AIM OF THE EXERCISE: Nothing in the records may be altered, and no picture may be included. Restate them in full.

Records from a collection:
>>>>
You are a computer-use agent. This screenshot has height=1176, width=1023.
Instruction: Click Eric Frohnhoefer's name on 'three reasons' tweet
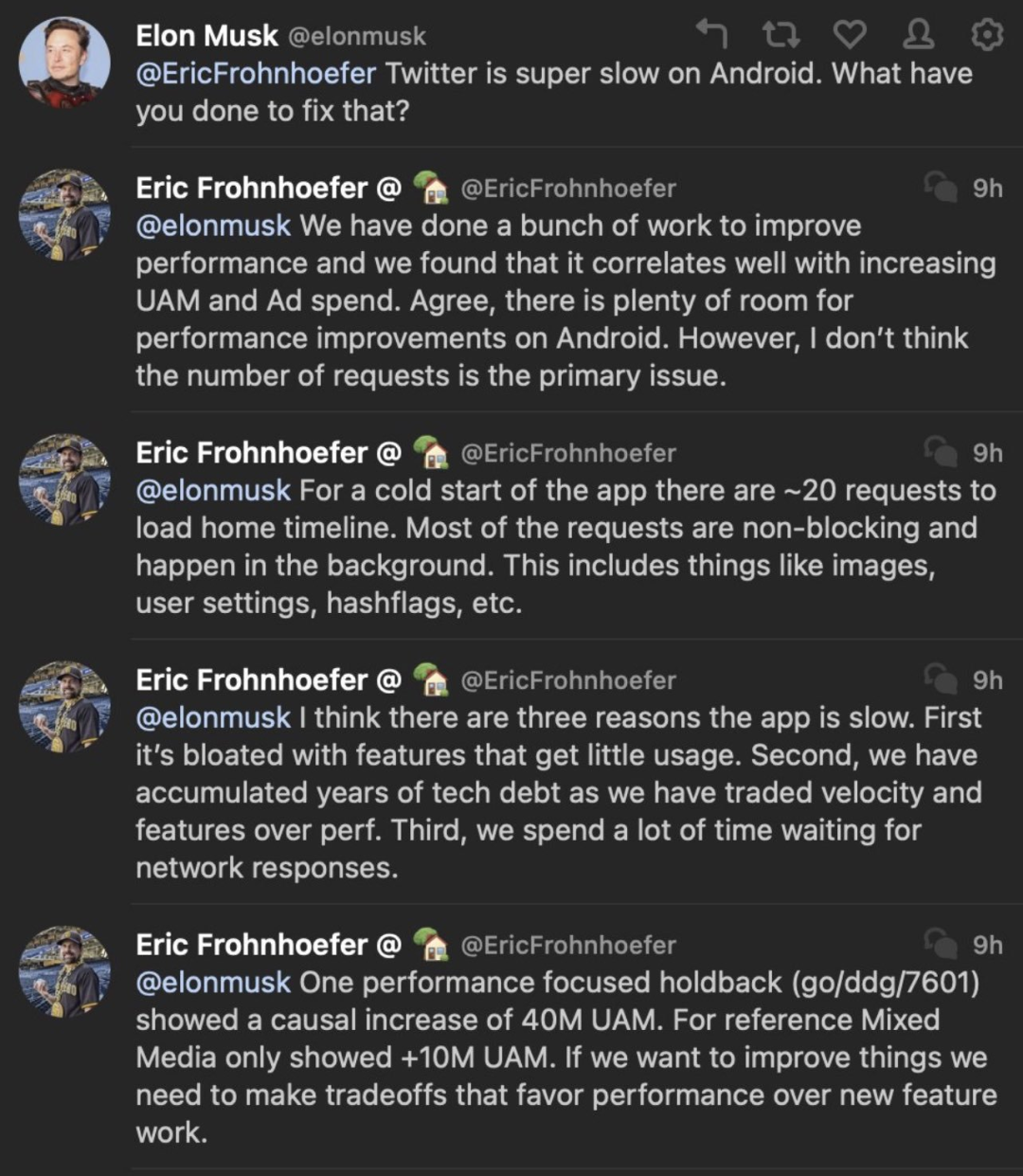251,679
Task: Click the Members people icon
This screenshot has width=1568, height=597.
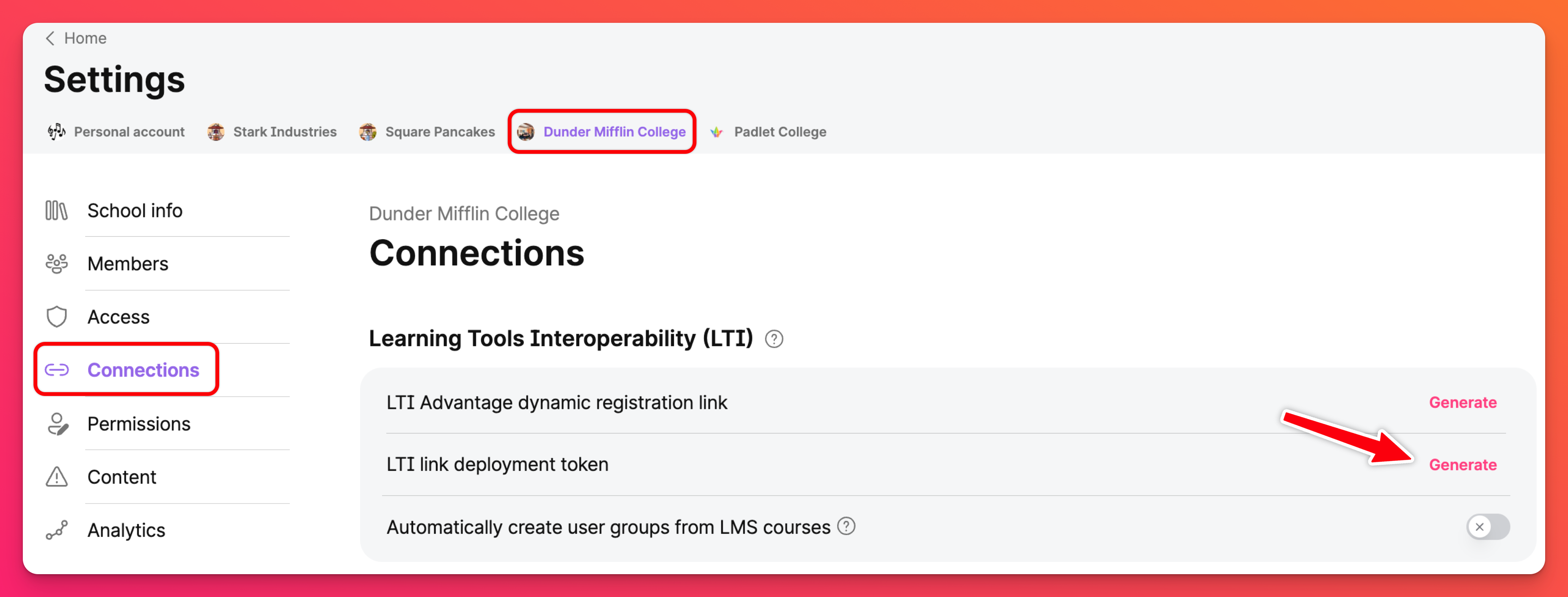Action: (57, 264)
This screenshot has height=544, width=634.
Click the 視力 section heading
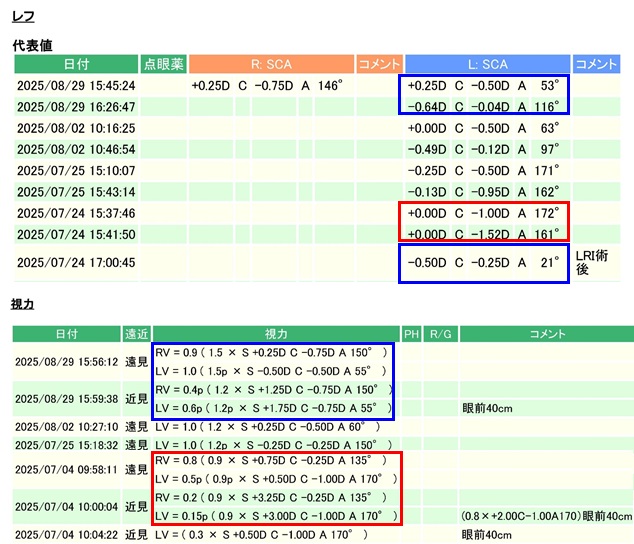pos(23,302)
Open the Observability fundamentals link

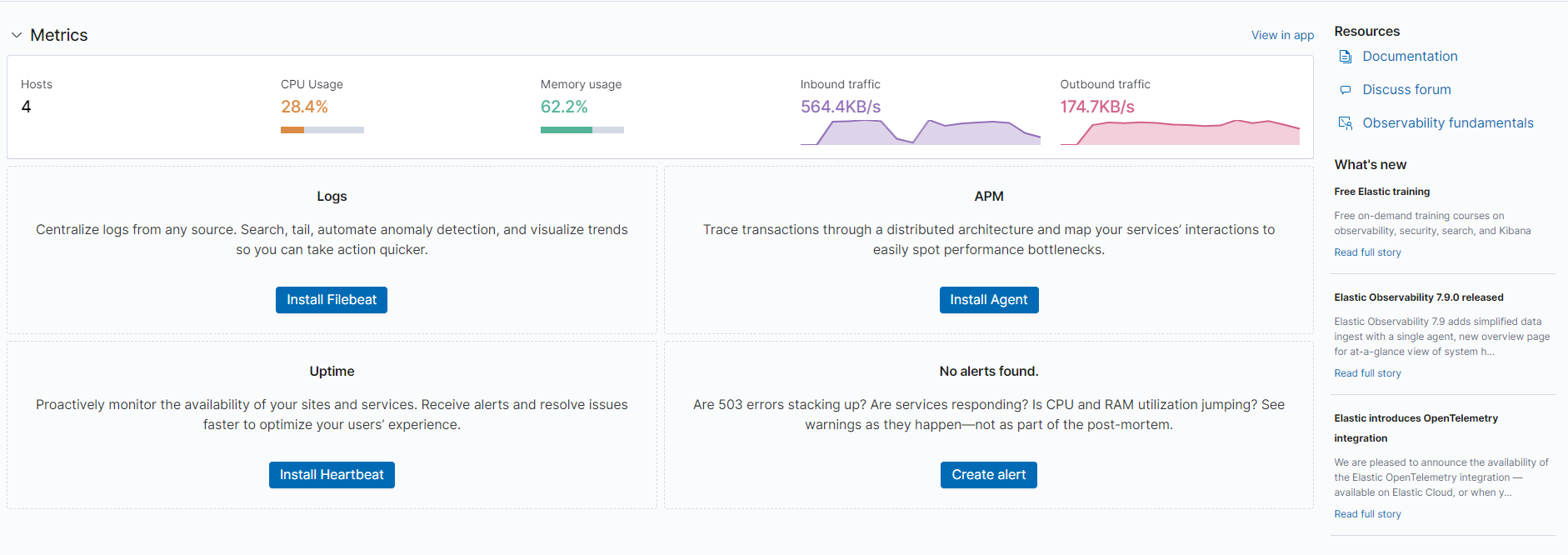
<<<<
SOLUTION FOR THIS PROBLEM:
You are a computer-use agent. This screenshot has height=1176, width=1023.
Instruction: Click Eric Frohnhoefer's name on 'three reasons' tweet
251,679
Task: Click the Members people icon
This screenshot has width=1568, height=597.
Action: (57, 264)
This screenshot has height=544, width=634.
Click the 視力 section heading
pos(23,302)
Open the Observability fundamentals link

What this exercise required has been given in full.